___ Exercise materials

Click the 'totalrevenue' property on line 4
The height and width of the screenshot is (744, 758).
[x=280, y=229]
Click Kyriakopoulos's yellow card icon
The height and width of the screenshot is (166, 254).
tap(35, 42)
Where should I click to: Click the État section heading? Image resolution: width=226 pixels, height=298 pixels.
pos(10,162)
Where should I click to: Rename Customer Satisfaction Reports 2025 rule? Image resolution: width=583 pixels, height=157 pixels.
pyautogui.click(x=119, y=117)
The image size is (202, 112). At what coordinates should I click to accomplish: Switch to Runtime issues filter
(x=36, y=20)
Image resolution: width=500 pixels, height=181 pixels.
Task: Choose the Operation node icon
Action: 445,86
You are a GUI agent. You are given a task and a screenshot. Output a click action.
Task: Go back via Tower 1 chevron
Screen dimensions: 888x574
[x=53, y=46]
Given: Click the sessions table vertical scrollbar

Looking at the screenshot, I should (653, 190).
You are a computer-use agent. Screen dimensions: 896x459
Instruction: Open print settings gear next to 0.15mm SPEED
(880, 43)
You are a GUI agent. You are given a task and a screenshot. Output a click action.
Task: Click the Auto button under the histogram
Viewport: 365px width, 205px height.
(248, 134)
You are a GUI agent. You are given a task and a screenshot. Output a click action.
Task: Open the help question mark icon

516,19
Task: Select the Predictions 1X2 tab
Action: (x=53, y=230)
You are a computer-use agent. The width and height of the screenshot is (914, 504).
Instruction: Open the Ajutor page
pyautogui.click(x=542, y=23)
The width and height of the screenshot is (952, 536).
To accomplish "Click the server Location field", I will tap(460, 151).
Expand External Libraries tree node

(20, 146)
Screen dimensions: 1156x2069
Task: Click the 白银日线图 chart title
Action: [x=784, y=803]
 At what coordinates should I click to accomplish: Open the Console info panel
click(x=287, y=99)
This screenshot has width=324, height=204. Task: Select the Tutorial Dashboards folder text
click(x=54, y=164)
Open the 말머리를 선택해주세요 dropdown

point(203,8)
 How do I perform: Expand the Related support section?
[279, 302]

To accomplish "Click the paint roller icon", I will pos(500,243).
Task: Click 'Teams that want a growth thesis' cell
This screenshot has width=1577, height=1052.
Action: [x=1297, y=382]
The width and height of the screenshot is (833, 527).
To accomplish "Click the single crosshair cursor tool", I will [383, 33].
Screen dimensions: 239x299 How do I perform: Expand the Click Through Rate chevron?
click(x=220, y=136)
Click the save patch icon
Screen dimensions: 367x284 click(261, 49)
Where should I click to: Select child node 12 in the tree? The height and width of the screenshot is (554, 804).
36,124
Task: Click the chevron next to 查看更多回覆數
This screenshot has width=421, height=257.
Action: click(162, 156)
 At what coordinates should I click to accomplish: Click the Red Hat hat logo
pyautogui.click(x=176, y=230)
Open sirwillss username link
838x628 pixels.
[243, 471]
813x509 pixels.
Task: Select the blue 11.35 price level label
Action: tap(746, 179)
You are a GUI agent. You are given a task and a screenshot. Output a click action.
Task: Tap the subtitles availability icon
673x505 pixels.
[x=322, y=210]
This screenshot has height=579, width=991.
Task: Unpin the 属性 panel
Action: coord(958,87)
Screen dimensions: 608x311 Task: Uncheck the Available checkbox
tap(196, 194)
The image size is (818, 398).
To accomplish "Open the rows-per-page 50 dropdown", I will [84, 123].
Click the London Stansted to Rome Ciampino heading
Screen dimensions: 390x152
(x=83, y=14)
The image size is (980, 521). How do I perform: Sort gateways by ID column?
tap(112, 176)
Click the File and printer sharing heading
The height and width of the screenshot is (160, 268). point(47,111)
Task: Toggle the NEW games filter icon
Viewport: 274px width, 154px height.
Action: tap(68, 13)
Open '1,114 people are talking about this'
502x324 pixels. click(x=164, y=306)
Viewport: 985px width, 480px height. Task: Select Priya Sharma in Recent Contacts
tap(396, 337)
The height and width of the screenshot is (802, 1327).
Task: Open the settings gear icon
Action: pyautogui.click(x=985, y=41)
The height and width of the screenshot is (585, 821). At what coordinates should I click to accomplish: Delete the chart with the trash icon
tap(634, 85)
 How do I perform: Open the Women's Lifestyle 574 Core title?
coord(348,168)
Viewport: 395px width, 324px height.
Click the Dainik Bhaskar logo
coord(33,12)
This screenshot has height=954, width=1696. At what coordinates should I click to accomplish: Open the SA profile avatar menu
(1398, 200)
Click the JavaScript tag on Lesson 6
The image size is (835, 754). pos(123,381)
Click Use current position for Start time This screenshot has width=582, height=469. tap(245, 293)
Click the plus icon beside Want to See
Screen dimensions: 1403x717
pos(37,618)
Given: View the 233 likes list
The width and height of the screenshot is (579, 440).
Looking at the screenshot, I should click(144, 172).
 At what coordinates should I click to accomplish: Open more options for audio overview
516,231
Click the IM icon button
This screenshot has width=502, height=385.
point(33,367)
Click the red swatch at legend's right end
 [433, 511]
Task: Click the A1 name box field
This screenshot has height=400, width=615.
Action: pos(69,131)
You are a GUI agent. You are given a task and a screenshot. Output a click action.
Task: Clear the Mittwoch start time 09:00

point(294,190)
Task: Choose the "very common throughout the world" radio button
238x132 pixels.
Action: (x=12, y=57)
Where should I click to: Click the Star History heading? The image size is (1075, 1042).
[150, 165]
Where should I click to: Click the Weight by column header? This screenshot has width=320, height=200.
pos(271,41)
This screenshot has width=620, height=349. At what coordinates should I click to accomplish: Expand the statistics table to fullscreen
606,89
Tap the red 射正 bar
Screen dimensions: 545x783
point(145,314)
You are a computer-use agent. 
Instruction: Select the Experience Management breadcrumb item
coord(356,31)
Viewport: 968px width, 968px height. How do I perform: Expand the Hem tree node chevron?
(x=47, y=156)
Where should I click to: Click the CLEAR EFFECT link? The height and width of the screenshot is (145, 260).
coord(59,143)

______

▸ **What is needed**
Reproduce verbatim the rows in the stretch from the line containing "Where should I click to: Click the Star" through the end of the rows.

▸ **Response to this exercise**
Where should I click to: Click the Star History heading? The image size is (1075, 1042).
[150, 165]
Where should I click to: Click the Weight by column header? This screenshot has width=320, height=200.
pos(271,41)
This screenshot has width=620, height=349. At what coordinates should I click to accomplish: Expand the statistics table to fullscreen
606,89
Tap the red 射正 bar
Screen dimensions: 545x783
point(145,314)
You are a computer-use agent. 
Instruction: Select the Experience Management breadcrumb item
coord(356,31)
Viewport: 968px width, 968px height. How do I perform: Expand the Hem tree node chevron?
(x=47, y=156)
Where should I click to: Click the CLEAR EFFECT link? The height and width of the screenshot is (145, 260).
coord(59,143)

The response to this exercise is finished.